Um produtor de mel da Região Norte do Rio Grande do Sul encontrou uma forma de aproveitar melhor sua produção e até aumentar os ganhos da
família. No porão da casa onde mora no município de Erechim, Firmino Tebaldi passou a produzir um doce que leva mel e amendoim: o mandolate, também conhecido
como torrone.
Apicultor há mais de 15 anos, Tebaldi tem mais de cem caixas de abelhas. No ano passado, a produção rendeu mais de duas
toneladas de mel. A primeira colheita desta safra foi em dezembro de 2013, e a expectativa é de que, em vinte dias, mais mel seja retirado das caixas.
Com o
estoque cheio, o apicultor adaptou a receita do doce. "A venda de mel é meio limitada, daí surgiu a oportunidade de um dia fazer um mandolatinho caseiro, para a
gente, para a família comer", lembra.
A receita do mandolate veio de uma antiga fábrica em Erechim.
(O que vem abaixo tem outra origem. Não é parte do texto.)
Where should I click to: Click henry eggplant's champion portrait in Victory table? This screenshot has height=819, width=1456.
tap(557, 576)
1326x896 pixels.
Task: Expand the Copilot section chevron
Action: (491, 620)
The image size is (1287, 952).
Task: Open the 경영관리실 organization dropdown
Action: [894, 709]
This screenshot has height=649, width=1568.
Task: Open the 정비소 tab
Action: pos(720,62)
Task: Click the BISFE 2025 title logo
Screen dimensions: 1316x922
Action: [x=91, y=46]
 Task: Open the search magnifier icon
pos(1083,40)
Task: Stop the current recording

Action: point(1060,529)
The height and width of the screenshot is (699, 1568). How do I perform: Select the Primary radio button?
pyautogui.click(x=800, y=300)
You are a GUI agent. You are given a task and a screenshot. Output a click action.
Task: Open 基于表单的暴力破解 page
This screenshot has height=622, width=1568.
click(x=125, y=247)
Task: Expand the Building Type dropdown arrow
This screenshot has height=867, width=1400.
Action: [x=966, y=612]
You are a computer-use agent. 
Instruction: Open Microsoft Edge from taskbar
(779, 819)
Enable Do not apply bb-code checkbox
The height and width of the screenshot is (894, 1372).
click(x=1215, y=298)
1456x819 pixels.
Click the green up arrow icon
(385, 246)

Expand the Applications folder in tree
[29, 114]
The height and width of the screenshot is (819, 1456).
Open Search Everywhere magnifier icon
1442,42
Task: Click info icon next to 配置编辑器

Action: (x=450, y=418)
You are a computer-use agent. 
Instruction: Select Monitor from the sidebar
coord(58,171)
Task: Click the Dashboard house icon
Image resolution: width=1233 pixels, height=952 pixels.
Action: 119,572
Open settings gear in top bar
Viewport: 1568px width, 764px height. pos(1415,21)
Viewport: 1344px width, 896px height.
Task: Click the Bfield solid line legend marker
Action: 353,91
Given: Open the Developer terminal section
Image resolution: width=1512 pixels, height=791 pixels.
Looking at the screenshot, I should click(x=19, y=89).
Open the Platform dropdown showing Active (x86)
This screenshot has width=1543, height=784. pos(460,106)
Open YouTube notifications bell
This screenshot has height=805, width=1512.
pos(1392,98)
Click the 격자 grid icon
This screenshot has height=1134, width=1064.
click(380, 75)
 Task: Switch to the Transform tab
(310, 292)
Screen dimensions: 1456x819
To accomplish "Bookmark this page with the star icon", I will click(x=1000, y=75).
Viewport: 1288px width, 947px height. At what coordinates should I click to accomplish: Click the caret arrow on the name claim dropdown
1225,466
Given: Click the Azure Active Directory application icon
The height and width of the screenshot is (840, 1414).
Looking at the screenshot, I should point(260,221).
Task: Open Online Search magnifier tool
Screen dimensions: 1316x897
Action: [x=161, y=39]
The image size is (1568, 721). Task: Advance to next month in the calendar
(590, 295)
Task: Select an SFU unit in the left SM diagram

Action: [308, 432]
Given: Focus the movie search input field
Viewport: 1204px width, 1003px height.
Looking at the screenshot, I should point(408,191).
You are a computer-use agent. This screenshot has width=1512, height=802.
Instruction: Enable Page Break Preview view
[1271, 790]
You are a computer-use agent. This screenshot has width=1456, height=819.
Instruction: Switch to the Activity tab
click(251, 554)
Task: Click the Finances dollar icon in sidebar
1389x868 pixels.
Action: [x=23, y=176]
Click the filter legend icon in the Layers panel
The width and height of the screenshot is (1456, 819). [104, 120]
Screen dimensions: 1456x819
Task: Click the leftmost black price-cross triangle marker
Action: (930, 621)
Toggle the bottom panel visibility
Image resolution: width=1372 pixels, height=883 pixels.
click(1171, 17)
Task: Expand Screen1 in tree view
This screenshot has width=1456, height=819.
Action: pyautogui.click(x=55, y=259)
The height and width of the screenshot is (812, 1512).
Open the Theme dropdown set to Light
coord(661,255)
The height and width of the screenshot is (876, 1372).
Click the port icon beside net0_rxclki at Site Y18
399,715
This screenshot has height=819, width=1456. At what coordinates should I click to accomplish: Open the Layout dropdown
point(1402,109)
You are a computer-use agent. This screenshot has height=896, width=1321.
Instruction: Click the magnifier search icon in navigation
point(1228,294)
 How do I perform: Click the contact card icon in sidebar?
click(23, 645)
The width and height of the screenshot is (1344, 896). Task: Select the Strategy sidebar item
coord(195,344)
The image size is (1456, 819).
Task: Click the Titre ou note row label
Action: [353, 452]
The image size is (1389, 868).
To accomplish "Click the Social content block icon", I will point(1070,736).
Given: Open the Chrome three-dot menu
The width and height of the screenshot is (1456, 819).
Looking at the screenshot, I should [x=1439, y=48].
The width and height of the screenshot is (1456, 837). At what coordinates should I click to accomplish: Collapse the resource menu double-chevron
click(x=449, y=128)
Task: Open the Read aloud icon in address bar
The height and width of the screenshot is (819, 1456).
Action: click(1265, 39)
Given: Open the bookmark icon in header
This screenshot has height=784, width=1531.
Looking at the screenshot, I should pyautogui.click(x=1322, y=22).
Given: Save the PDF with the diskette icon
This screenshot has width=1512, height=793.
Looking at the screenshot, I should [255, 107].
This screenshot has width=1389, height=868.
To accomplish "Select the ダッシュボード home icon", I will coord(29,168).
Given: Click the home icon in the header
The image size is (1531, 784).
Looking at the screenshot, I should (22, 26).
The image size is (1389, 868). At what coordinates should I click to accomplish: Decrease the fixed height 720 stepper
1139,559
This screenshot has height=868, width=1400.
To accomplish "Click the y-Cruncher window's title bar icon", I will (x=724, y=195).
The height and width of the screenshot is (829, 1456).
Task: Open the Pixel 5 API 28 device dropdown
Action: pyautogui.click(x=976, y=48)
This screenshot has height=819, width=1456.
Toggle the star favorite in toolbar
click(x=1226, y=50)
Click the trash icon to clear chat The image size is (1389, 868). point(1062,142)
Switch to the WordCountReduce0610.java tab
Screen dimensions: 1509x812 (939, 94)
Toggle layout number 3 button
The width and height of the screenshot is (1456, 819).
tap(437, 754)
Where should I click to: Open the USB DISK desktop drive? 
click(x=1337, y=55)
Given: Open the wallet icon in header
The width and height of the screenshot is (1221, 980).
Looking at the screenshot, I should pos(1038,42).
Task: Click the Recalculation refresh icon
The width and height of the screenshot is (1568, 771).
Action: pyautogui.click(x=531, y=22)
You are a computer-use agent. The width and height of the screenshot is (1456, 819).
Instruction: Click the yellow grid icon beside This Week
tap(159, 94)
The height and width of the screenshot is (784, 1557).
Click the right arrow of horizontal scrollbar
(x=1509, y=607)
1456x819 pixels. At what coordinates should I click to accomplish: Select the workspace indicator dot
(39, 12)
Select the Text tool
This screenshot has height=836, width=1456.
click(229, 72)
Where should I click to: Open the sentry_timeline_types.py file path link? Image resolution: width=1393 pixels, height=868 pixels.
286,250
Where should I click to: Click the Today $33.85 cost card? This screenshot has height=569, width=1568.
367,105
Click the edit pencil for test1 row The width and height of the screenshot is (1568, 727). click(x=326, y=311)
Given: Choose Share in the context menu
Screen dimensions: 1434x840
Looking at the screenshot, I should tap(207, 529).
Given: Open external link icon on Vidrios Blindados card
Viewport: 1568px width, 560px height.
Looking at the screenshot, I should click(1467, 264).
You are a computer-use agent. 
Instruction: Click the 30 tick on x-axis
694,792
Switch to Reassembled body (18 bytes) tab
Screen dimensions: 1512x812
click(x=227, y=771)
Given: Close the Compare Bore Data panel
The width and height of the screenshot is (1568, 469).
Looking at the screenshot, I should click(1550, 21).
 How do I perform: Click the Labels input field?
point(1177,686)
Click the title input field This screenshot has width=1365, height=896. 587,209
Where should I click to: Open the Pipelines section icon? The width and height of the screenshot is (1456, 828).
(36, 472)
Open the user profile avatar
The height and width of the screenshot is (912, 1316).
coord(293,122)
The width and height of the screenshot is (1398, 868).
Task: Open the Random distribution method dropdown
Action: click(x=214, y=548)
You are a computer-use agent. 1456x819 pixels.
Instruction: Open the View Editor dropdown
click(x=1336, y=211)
Foram vários testes até
descobrir a quantidade de mel necessária para substituir o açúcar. Entretanto, a temperatura certa que o mel precisa chegar é um dos segredos que o o produtor
não quer revelar.
Entre os ingredientes, estão as claras de ovos batidas em neve, mel e amendoim. A massa retirada da batedeira é espalhada sobre
uma mesa de mármore. Aos poucos, as fatias ganham a forma do doce. A esposa do apicultor, Anita, ajuda o marido a embalar o produto, que é vendido para amigos e
vizinhos.
A produção de mel começou como um passatempo, depois da aposentadoria. "A gente tinha terra aqui, aí começou com uma
caixinha, duas, três, e comecei a gostar do serviço. Como sempre gostei de trabalhar com abelhas. Hoje estou com seis apiários”, orgulha-se.